British mutual financial institution

Nationwide Building Society is a British mutual financial institution based in Swindon, England. It is the largest building society in the world.

As of 2024, it serves over 16 million members and operates entirely for their benefit, without shareholders. The society was established through the consolidation of over 250 smaller UK building societies throughout the 20th century, making it one of the most significant mutual mergers in British financial history. With headquarters in Swindon, England, Nationwide offers a wide range of retail banking services including mortgages, savings accounts, current accounts, credit cards, personal loans, and insurance products.

Nationwide is one of the largest cooperative financial institutions globally. As of June 2025, it reported total assets of £367.9 billion and employed 17,680 people. It operates 605 branches across the United Kingdom and it reaffirmed in 2025 its "Branch Promise" to maintain all branches until the start of 2030.

In October 2024, Nationwide completed its £2.9 billion acquisition of Virgin Money UK, adding over 6.6 million customers and expanding its customer base to more than 24.5 million.

The society is a member of the Building Societies Association and Co-operatives UK, and remains a leading advocate for mutual ownership and high street banking in the United Kingdom.

==History==
The society's origins lie in the Co-operative Permanent Building Society, founded in January 1884. Based at New Oxford House, High Holborn, it changed its name in 1970 after deciding to leave the British Co-operative Union. The new name 'Nationwide' was put to a member vote, with members voting 135,675 to 15,585 in favour.

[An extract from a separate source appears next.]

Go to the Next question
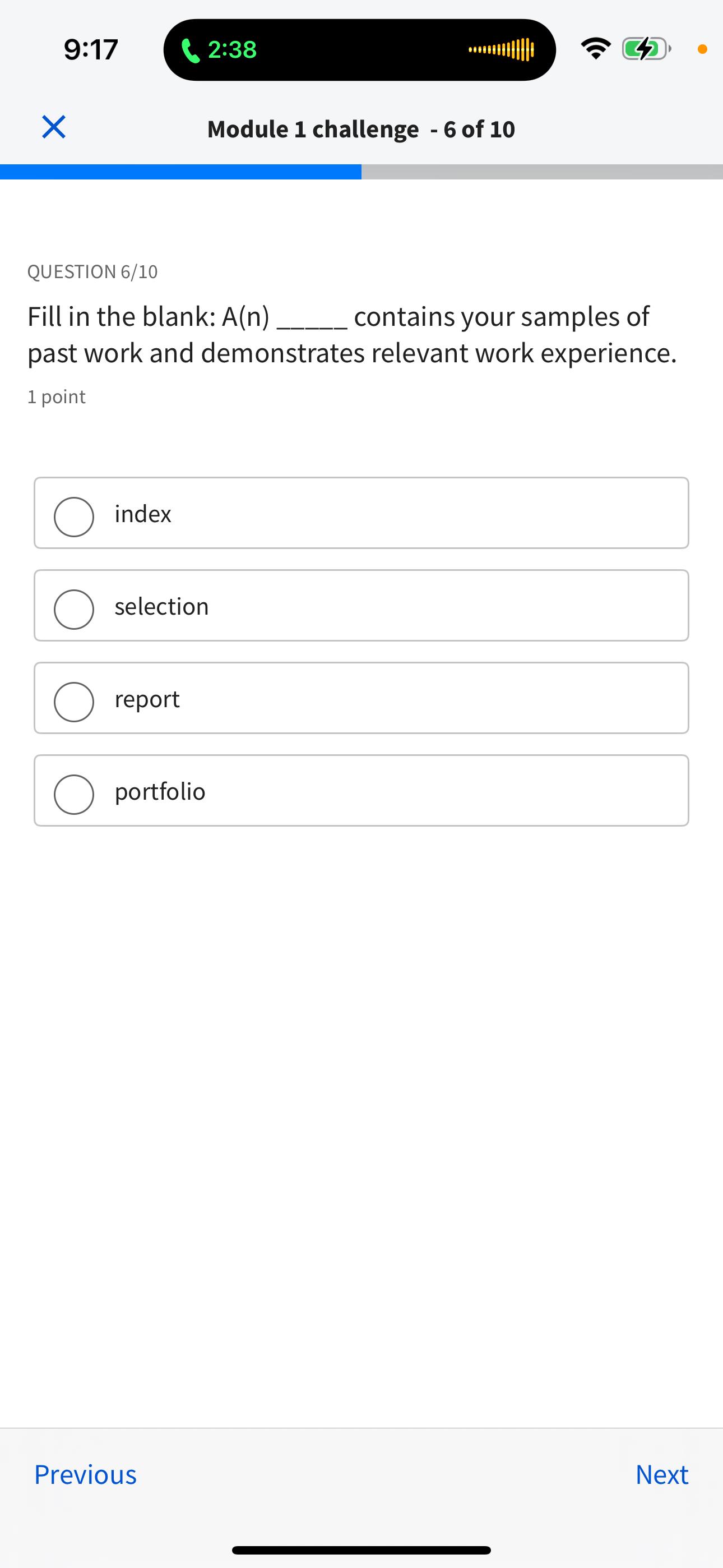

In 1987, the Northampton-based Anglia Building Society merged with Nationwide. The new society was known as Nationwide Anglia Building Society at first, but the Anglia name was dropped in 1991.

Nationwide launched an early UK internet banking service on 27 May 1997.

In 1999, Nationwide, together with various UK tabloid newspapers and media, launched a campaign against controversial cash machine fees. The campaign reached a peak when Barclays Bank announced a plan to charge all customers of rival banks and financial providers, including those of Nationwide, £1 for every cash machine withdrawal made from a Barclays-owned cash machine. This prompted Nationwide to warn Barclays that it would take legal action against the bank if it did not back down. Nationwide claimed Barclays had broken the rules of the LINK network of cash machines, which the bank had joined earlier in the year. The following year, withdrawals from most cash machines owned by UK banks were made free for customers of all banks and building societies throughout the UK.

=== 2000 – 2010 ===
In 2007, Nationwide members voted at its annual general meeting to donate at least 1% of pre-tax profits to charitable activities each year. Nationwide completed a merger with Portman Building Society on 28 August 2007, creating a mutual body with assets of over £160 billion and around 13 million members. Portman's earliest component was the Provident Union Building Society founded in Ramsbury, Wiltshire in 1846.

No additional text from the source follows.